:: TESTO IN ESAME ::
* * *
Maurizio Cattelan (a cura di paolo madeddu), Rolling Stone Agosto 2010, 27 agosto 2010
SOLO IN GABBIA
Stando a schopenhauer, l’arte è evasione. in vallanzasca, l’evasione è stata sicuramente arte. Più delle rapine, delle amanti, delle sparatorie, dei morti caduti in quella stagione della “mala” degli anni ’70 di cui fu il re indiscusso, nella memoria di chi ricorda tale periodo sono rimasti i suoi clamorosi tentativi di fuga: scatenando l’inferno attorno a San Vittore (esito: negativo), contraendo volontariamente un’epatite (esito: positivo), sgusciando dall’oblò di una nave in procinto di partire (esito: positivo), seducendo la sua avvocatessa (esito: negativo). Sono passati 15 anni da quest’ultimo diabolico piano, sventato in extremis dal direttore del carcere di Nuoro. Oggi Renato Vallanzasca ha 60 anni, più di metà trascorsi nelle carceri italiane.
La sua personale, testarda sfida alla Polizia, alla Giustizia, alla Società (perlomeno, a quella parte di Società che deteneva i soldi che lui voleva, cioè le banche e gli industriali) è, presumibilmente, sepolta. Come ci disse qualche anno fa, è cambiato ma più grazie al tempo che al carcere, dove comunque continua giustamente a pagare (ed è uno dei pochi) per quello che ha causato. Con tutto ciò, piaccia o non piaccia, molti italiani continuano a trovarlo un caso interessante. Anche per l’ambiguità del personaggio: un criminale che ha fatto scorrere del sangue, eppure con un suo codice morale, abbastanza da prendersi le responsabilità anche dei reati non commessi personalmente, cosa piuttosto rara nel Paese dello scaricabarile e delle circostanze attenuanti. Poi, certo, ogni volta che parla, qualcuno si arrabbia. Ed è per questo che, prima che ci si metta anche il film di Michele Placido a far arrabbiare qualcuno, abbiamo pensato di far incrociare la strada del bandito milanese con quella di un altro che fa sempre arrabbiare qualcuno: Maurizio Cattelan, l’impunito per eccellenza dell’arte contemporanea. Inevitabilmente il contatto ha portato qualche guizzo del Vallanzasca di un tempo, sfrontato, ironico nei confronti delle morali di comodo. Ma anche riflessioni interessanti. E magari stavolta non si arrabbia nessuno (... okay, non ci crediamo neanche noi).
Signor Vallanzasca, buongiorno. Mi chiamo Maurizio Cattelan, e anche se alcuni vorrebbero vedermi in galera per crimini artistici, sono a piede libero. Per il momento.
* * *
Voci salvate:
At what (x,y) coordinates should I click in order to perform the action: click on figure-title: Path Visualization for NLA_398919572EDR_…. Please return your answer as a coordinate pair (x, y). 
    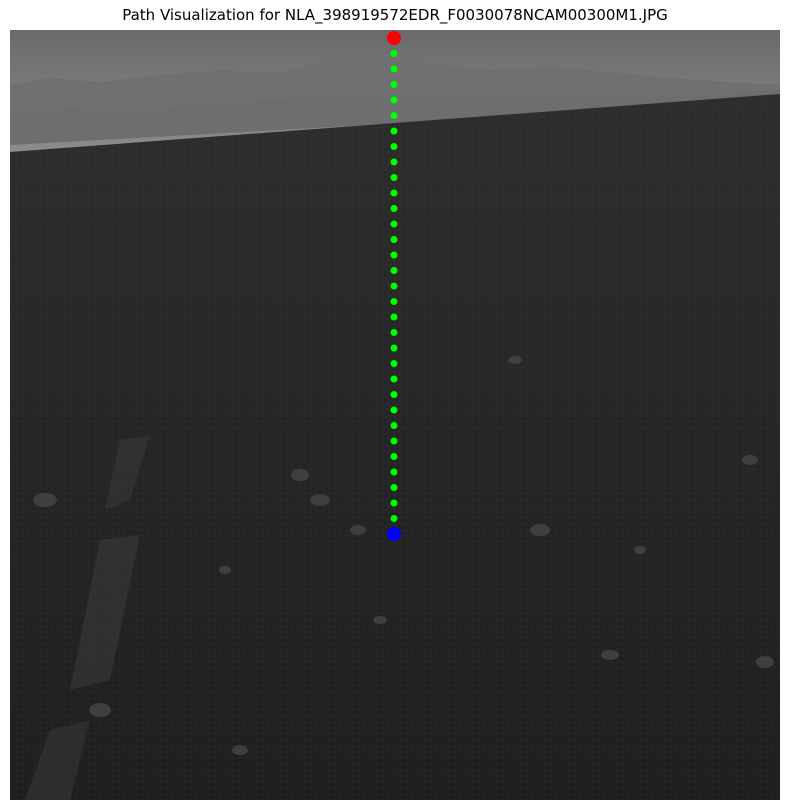
    Looking at the image, I should click on (395, 15).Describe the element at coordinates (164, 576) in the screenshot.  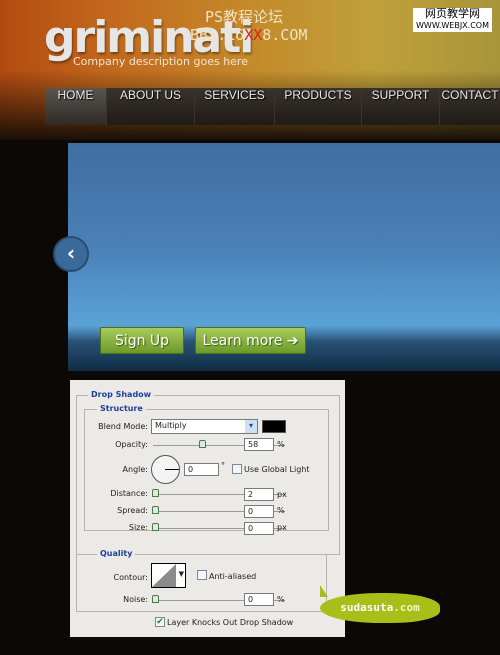
I see `contour-preview-icon` at that location.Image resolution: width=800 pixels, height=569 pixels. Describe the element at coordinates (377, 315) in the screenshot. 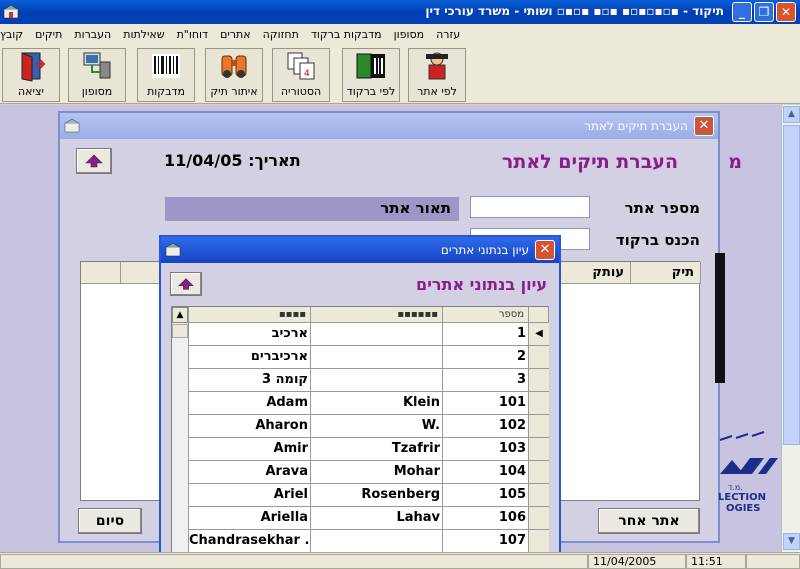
* * *
:: COSA FARAI ::
1 - Nell'articolo sull'incontro tra Cattelan e Vallanzasca, quanti anni ha oggi Renato Vallanzasca?
2 - Prosegui l'articolo sull'incontro tra Cattelan e Vallanzasca dopo l'ultima frase riportata.

:: RISULTATI DELLE ATTIVITÀ ::
1 - Ha 60 anni, più di metà dei quali trascorsi nelle carceri italiane.

2 -
«Maurizio piacere, Renato. Diamoci del tu, spero non ti dispiaccia. E poi ti conoscevo di fama, visto che anche tu hai avuto i tuoi bei casini... Ma se sei ancora a piede libero vuol dire che il crimine non era così grave. Certo quei bambini impiccati al parco non hanno ottenuto elogi sperticati – ma l’Arte non si censura».
Hai mai rubato opere d’arte?
«Qualche volta mi è passato per le mani un quadro, ma anche se non sono un esperto, posso garantire che erano tutt’altro che opere d’arte. Certe crostacce...».
Non hai mai pensato di fare l’artista? Di certo se oggi dipingessi, facessi foto o scrivessi racconti, potrebbero avere un certo mercato.
«Purtroppo posso ritenermi al massimo un “genialoide”, ma il genio non mi appartiene. Dipingere? No, credo di essere del tutto negato. Scrivere invece mi riesce piuttosto bene e non è detto che un giorno...».
Ho sentito che, dopo tanti anni, hai avuto il permesso di passare qualche ora fuori di prigione, in quella che voi condannati chiamate “libertà". Come l’hai trovata, questa libertà? Deludente? Spiazzante?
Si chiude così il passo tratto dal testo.